Probably true to other file types as well...
>
> * Hopefully I got the steps right. Someone might want to double check
> the logic flow *
>
> With respect to the question, step 4 is where the details really
> matter. While you could use the unix 'file' command (as suggest by
> another poster) to determine actual file type, I would prefer another
> approach.
How right you are regarding "file": while file is a very nice and useful
utility, it is productivity oriented and not very security oriented:
- It matches very short signatures, making it relatively simple to evade
it.
- It has some big identification holes, at least in the magic file I'm
using (while it detects sub versions of a PDF file, it detects both word
and excel as a "Microsoft office document"
- It does little to detect content of text files, so that a perl, shell
and java script files are all detected the same.
The reason is not just that these shortcomings is not just that the
magic file is not large enough: the detection operators it supports are
rather limited. For example it does not support scanning the files for a
signature, but only looking for it at a predefined offset.
I'm also not sure that it is very well optimized for real time traffic
inspection required by an application security protection system such as
my company's product.
>
> Use the content-type header value that the files claims to be and
parse
> based on that premise. For instance if the file claimed to be GIF when
> it hits step 4, run it through an image parser and see if there are
any
> errors. Usually when I see files uploaded via web interface, the
> expect type of file is fairly limited for the most part. Normally
maybe
> a few types of text files (HTML, CSV, XML), pictures (GIF, JPG, PNG),
> possibly mp3's, etc. I would handle each type of file on a
case-by-case
> basis.
>
The problem with full parsing of each type is that it just takes too
long for a real time product such as the one we do. I'm looking for an
interim solution that does not require full parsing but does not rely on
limited signatures.
One tool that I've found is trid (http://mark0.ngi.it/soft-trid-e.html).
It is signature based but employs much stronger signatures. It also has
a unique tool to build those signatures from a collection of files.
>
> I don't know exactly how the unix 'file' command works, but I believe
> its going to make its best guess based on certain identifiable format
> indicators. And if this is all your looking for, its a great util.

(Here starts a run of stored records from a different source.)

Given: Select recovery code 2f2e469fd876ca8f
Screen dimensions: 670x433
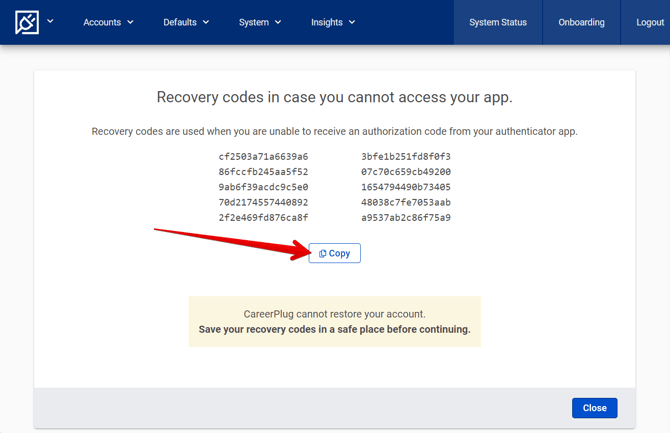Looking at the screenshot, I should pyautogui.click(x=263, y=217).
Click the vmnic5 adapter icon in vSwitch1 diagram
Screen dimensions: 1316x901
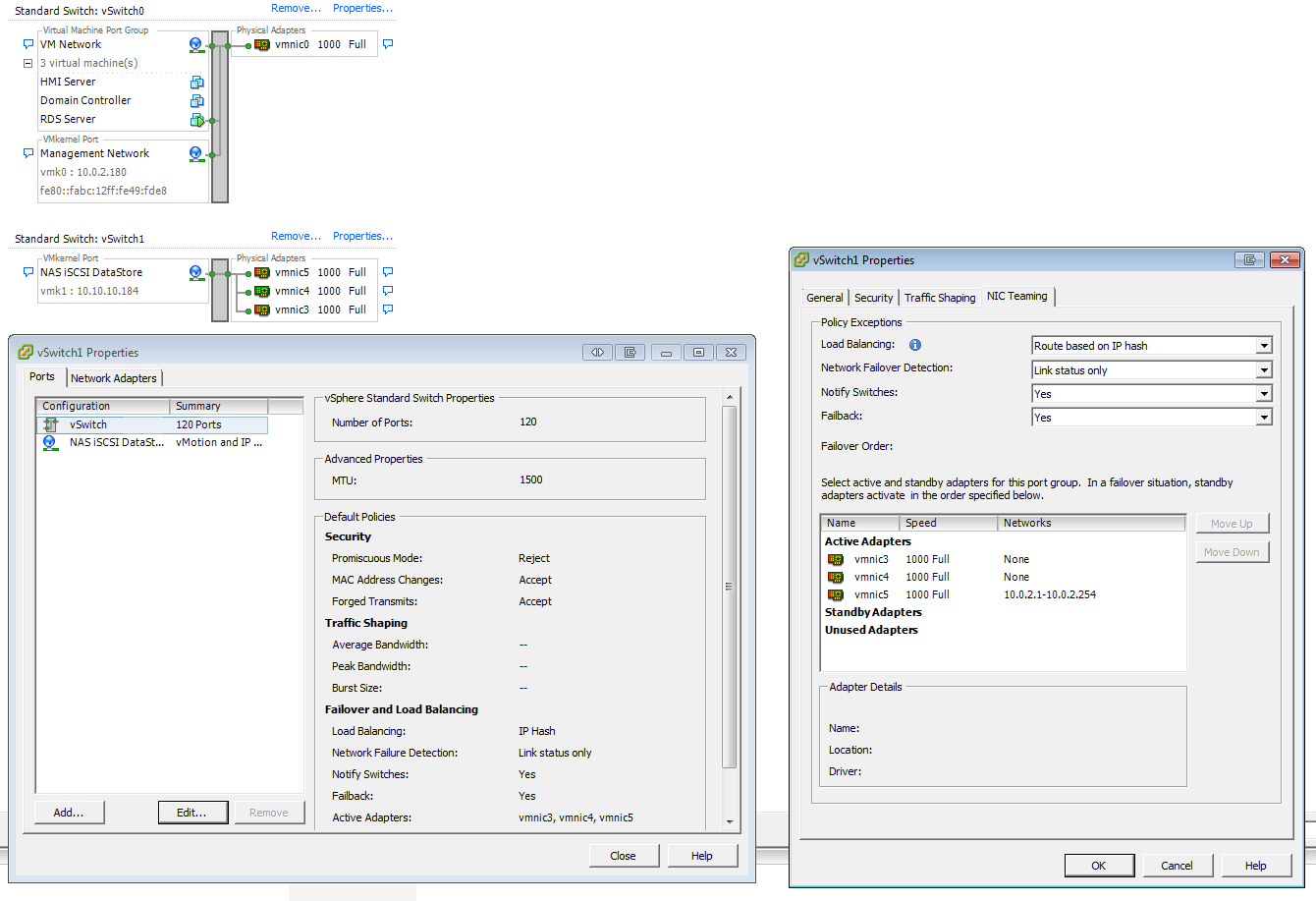(262, 273)
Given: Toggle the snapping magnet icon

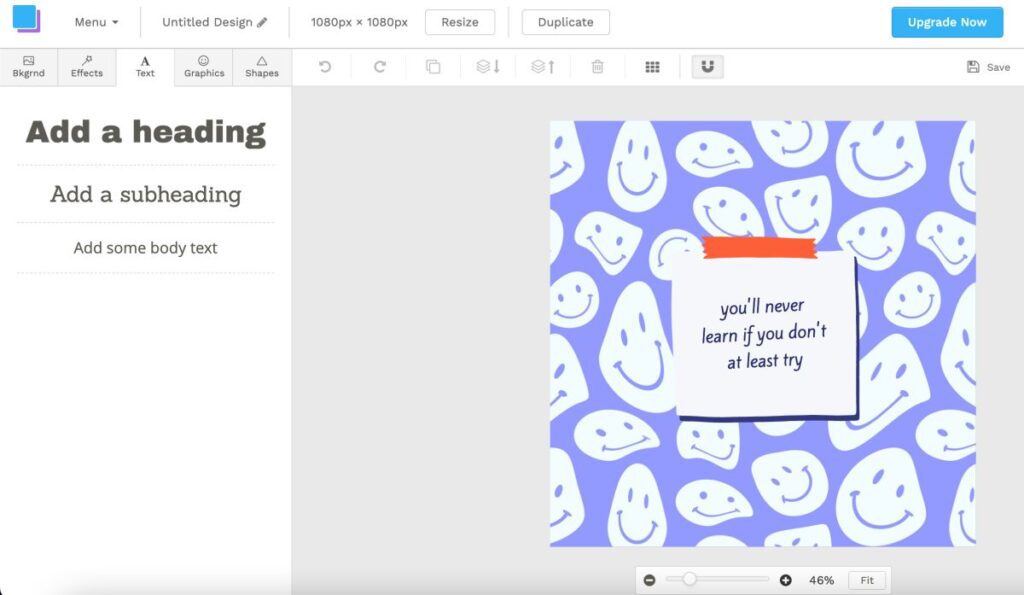Looking at the screenshot, I should pos(707,67).
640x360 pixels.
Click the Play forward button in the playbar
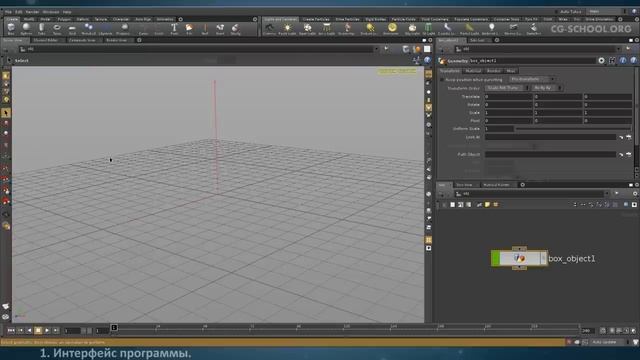pos(47,330)
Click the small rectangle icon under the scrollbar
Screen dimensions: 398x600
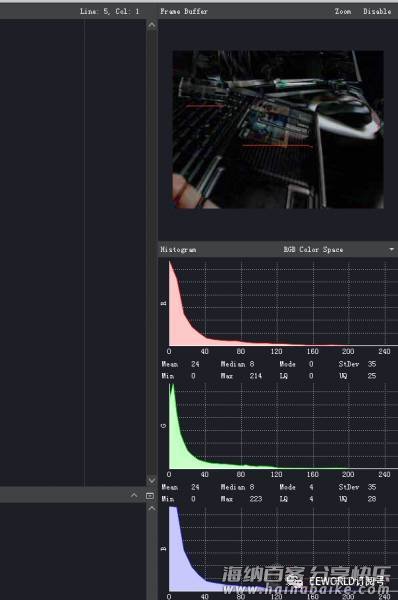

> Personally I think its better to know if a file would actually parse
> rather than just appears to be something it might not be.
>
> Just preference between the different methods.
>
>
> jeremiah-
>
>
>
> On Sunday, January 9, 2005, at 01:22 PM, Ofer Shezaf wrote:
>
> >
> > Hi Jeremiah,
> >
> > I was researching lately the issue of ensuring that files (uploaded
and
> > downloaded) are of the right type.
> >
> > Do you think that matching extension and content type header would
be
> > enough? If no, are you aware of any technology to determine a file
type
> > according to its content?
> >
> > ~ Ofer
> >
> > Ofer Shezaf
> > CTO, Breach Security
> >
> > Tel: +972.9.956.0036 ext.212
> > Cell: +972.54.443.1119
> > ofers_at_breach.com
> > http://www.breach.com
> >
> >> -----Original Message-----
> >> From: Jeremiah Grossman [mailto:jeremiah_at_whitehatsec.com]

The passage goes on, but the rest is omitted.